(Beginning of Data provided)

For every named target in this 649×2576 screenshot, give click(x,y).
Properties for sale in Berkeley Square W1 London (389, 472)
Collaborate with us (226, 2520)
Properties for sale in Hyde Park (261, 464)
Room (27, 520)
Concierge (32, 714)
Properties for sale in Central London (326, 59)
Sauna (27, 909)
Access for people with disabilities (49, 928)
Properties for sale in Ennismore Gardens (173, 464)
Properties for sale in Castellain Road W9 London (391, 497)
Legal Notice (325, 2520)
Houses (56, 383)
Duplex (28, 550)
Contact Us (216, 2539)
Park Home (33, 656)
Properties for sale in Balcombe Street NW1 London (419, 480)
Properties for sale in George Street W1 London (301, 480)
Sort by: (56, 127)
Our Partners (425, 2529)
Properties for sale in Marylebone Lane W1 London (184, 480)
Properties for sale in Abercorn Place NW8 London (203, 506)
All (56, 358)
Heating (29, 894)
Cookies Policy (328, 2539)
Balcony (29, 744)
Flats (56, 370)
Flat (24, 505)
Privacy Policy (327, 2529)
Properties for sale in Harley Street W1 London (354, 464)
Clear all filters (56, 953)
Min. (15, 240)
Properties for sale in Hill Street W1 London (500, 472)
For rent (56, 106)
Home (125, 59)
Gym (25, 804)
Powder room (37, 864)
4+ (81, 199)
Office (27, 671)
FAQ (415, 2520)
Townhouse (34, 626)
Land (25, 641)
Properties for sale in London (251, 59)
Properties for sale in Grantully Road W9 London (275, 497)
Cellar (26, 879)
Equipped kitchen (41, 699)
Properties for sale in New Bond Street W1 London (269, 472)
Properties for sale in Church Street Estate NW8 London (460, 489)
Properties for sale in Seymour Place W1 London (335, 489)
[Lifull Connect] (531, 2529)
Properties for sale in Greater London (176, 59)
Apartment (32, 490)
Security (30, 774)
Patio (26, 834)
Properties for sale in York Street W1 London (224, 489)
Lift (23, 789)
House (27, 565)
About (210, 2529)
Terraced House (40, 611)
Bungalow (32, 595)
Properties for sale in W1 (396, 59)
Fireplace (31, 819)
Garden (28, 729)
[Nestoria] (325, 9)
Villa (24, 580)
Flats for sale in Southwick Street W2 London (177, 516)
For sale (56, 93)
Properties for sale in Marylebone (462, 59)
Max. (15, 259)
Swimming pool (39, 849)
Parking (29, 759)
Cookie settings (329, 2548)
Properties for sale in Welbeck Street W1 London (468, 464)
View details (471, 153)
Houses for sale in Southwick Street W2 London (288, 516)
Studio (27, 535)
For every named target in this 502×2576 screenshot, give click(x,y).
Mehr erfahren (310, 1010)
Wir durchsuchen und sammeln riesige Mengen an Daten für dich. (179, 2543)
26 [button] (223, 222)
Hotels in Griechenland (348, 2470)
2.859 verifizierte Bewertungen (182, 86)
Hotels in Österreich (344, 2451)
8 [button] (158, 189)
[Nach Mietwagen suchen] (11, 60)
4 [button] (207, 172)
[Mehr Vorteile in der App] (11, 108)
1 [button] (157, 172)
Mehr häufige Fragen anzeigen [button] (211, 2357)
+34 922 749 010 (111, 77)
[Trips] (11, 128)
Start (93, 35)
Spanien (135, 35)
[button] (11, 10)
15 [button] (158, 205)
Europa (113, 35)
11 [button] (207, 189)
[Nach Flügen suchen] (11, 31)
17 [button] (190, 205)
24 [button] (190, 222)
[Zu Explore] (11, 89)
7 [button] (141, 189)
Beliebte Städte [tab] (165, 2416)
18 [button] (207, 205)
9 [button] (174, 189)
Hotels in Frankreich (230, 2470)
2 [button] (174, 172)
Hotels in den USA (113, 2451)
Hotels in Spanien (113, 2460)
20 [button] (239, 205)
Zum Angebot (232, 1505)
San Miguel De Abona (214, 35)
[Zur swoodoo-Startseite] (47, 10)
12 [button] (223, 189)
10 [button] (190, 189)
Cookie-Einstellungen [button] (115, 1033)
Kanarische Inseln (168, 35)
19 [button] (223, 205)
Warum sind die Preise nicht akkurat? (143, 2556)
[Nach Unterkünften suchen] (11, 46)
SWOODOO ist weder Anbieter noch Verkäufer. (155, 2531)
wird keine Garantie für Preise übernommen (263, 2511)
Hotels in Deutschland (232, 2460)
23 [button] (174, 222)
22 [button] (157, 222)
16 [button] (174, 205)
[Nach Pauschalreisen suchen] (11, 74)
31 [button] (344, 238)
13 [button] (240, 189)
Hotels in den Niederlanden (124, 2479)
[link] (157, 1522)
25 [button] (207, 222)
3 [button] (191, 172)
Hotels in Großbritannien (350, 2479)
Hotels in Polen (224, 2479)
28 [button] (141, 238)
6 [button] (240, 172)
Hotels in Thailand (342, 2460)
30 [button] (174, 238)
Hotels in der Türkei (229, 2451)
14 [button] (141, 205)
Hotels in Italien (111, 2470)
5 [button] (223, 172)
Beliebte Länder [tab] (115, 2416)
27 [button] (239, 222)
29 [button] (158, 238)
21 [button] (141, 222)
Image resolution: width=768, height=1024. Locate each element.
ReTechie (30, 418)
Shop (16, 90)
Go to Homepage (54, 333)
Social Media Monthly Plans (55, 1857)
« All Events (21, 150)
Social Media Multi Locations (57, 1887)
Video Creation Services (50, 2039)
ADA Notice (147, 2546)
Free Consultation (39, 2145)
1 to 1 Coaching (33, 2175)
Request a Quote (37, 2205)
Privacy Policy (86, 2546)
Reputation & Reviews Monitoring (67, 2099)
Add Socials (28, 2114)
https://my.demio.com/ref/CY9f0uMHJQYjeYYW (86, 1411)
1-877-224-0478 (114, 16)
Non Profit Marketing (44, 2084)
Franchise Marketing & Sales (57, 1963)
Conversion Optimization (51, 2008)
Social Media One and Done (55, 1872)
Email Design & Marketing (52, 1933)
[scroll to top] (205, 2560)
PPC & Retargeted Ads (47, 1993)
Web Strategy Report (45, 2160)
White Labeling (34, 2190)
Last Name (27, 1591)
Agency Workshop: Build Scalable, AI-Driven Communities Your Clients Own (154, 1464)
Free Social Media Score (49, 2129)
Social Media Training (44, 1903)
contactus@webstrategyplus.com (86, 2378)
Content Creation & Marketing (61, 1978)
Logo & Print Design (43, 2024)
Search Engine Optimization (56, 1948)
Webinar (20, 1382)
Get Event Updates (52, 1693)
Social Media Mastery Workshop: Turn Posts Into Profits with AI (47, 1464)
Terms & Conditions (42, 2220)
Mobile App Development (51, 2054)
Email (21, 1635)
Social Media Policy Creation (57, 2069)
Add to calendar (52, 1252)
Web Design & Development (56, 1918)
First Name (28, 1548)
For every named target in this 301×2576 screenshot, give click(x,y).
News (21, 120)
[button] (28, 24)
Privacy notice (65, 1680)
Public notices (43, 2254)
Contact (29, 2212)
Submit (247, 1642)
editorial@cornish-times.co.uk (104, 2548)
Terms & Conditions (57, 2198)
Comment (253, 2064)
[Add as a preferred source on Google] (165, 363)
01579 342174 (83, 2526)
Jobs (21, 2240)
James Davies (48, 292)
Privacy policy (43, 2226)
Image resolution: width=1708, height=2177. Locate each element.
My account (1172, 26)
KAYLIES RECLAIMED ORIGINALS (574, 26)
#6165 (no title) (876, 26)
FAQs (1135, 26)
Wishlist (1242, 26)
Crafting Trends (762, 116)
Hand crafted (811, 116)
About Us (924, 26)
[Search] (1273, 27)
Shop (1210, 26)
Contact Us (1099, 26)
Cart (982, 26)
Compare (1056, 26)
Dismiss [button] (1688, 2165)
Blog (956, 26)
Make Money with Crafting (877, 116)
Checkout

(End of Data provided)

- Action item
Copy exactly. Start at the line containing "First Name (28, 1548)" and continue through the last line of the records.

- Response for this exercise
First Name (28, 1548)
For every named target in this 301×2576 screenshot, give click(x,y).
News (21, 120)
[button] (28, 24)
Privacy notice (65, 1680)
Public notices (43, 2254)
Contact (29, 2212)
Submit (247, 1642)
editorial@cornish-times.co.uk (104, 2548)
Terms & Conditions (57, 2198)
Comment (253, 2064)
[Add as a preferred source on Google] (165, 363)
01579 342174 (83, 2526)
Jobs (21, 2240)
James Davies (48, 292)
Privacy policy (43, 2226)
Image resolution: width=1708, height=2177. Locate each element.
My account (1172, 26)
KAYLIES RECLAIMED ORIGINALS (574, 26)
#6165 (no title) (876, 26)
FAQs (1135, 26)
Wishlist (1242, 26)
Crafting Trends (762, 116)
Hand crafted (811, 116)
About Us (924, 26)
[Search] (1273, 27)
Shop (1210, 26)
Contact Us (1099, 26)
Cart (982, 26)
Compare (1056, 26)
Dismiss [button] (1688, 2165)
Blog (956, 26)
Make Money with Crafting (877, 116)
Checkout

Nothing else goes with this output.